Nottingham Trent University (NTU) and Nottingham City of Literature are working in partnership to host an event to celebrate World Poetry Day on the 21st March. World Poetry day, declared by UNESCO in 1999, is an occasion to honour poets and celebrate one of humanity’s most treasured forms of cultural and linguistic expression.
This year, UNESCO Cities of Literature Network has committed to promoting the UN’s Sustainable Development Goal: Gender Equality, by creating a platform for women to express their ideas and experiences of gender issues. This year’s Nottingham City of Literature event will be supporting this goal by promoting and listening to the voices of 12 female poets, who will share poems reflecting on all stages and ages of being a woman.
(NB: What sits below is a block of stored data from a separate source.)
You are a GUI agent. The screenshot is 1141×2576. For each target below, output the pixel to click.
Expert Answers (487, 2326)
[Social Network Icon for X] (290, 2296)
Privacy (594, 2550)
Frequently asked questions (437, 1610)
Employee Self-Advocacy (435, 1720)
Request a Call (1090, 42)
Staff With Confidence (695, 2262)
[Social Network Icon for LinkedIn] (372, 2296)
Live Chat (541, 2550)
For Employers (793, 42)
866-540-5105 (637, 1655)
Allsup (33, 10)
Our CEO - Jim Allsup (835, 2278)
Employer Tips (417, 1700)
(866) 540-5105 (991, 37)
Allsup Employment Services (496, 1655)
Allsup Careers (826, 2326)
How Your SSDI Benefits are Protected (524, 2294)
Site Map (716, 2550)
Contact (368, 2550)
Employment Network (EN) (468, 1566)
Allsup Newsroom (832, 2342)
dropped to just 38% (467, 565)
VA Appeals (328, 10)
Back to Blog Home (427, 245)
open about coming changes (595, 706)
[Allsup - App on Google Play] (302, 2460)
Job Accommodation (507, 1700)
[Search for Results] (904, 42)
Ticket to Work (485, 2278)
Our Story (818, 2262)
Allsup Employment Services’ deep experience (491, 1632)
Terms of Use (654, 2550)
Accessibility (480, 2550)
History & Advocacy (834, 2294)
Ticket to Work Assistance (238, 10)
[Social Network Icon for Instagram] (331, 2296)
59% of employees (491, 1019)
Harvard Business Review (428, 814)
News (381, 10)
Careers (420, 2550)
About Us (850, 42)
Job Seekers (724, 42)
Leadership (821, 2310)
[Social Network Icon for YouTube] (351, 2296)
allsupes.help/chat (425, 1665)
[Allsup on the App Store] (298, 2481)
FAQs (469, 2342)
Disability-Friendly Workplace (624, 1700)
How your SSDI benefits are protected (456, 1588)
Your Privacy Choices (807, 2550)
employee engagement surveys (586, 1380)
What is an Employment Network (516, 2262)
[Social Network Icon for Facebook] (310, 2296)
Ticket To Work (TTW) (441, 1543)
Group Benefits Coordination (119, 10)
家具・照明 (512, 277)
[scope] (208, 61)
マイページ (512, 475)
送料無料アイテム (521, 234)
The event will see the talented women poets performing at NTU’s Clifton Campus library, surrounded by the books that have nourished their writing. UNESCO aim to ‘build a better world with words’ and the decision to use the NTU library very much reflects their fundamental belief in libraries as places to foster literacy and education. Many of the poets are students or alumni of our MA in Creative Writing and PhD candidates who contribute to the rich literary research culture of the university. The performers include Becky Cullen, Panya Banjoko, Tuesday Shannon and Victoria Zoe, as well as NTU Writer in Residence Bridie Squires.
The event will be live streamed on the Nottingham City of Literature Facebook page, in a unique way of engaging new audiences with cultural events in the city. This will allow the poets of Nottingham to reach audiences who are unsure about attending live events, as well as poetry enthusiasts from further afield.
Join in via the Nottingham City of Literature Facebook page from 7pm on the 21st March.
Panya Banjoko is an established writer and performance poet. Her collection Some Things is published by Burning Eye Books. She is a Vice Chancellor’s scholarship PhD student at Nottingham Trent University (NTU) and has recently undertaken a writing residency in Jaipur.
Julie Gardner likes writing short fiction and poetry. She taught for over forty years and moved to Nottingham in 2016. One of her daughters lives in Norwich, her dad came from Manchester and her next-door neighbours moved to Dunedin, leaving her their cat.
Lauren Terry is an AHRC-M4C PhD researcher at NTU, exploring the dynamic connections between (neuro)psychoanalysis, modernist poetic language, and material objects. She is published by two Nottingham presses, Launderette Books and Mud Press.
Victoria Zoe is from Malta and has been in Nottingham for 4 years as a BA and MRes student. Victoria Zoe was awarded the inaugural Carcanet Press/PN Review prize for her undergraduate Creative Writing dissertation.
Sofi Bajor is a poet and moved to Nottingham as a student. Her pamphlet ‘Spiral Mind’, developed during an MA in Creative Writing, features lyric poems which capture a moment in time.
Tuesday Shannon’s poetry is featured in ‘Take Three: Volume One’ from SoundsWrite Press. She is a PhD researcher writing critically and creatively about industrialisation in the North. Tuesday has also studied at Teatre in Barcelona.
Hannah Cooper-Smithson also came to Nottingham as a student. Her poetry has been published online and in anthologies. Her PhD thesis, funded by M4C, explores eco-poetry, and how unconventional poetic forms can destabilise the boundary between human and nature.
Jo Dixon’s debut pamphlet, A Woman in the Queue, was published by Melos Press in 2016. She recently delivered creative-critical writing workshops at UNESCO City of Literature events in Poland, Ireland and Estonia. A critic and academic, she is Research Assistant in Critical Poetics at NTU.
Caroline Stancer is a poet interested in comedy and poetry about people on the margins of life. She is currently a student on the MA in Creative Writing at NTU.
Birgit Friedrich started writing at a mature age but says she is not looking back; the NTU MA in Creative Writing has become an essential part of her life and although poetry is rather new to her she is loving it. She teaches her native language, German, in higher education.
Aly Stoneman is a poet and PhD candidate thinking and writing about the washing away of the British coastline. She was founding Poetry Editor of Leftlion magazine, showcasing the work of local poets. She is AHRC-M4C funded. Bridie Squires is the first Poet in Residence at Nottingham Trent University. An established poet and spoken word performer, she is editor of LeftLion magazine.
The event is hosted by Becky Cullen, a poet, lecturer and Research Fellow at Nottingham Trent University (NTU), working with Nottingham UNESCO City of Literature on the Poetry Pulse digital poetry hub project. Her pamphlet, ‘Majid Sits in a Tree and Sings’, was winner of the 2017/18 Poetry Business Book and Pamphlet competition.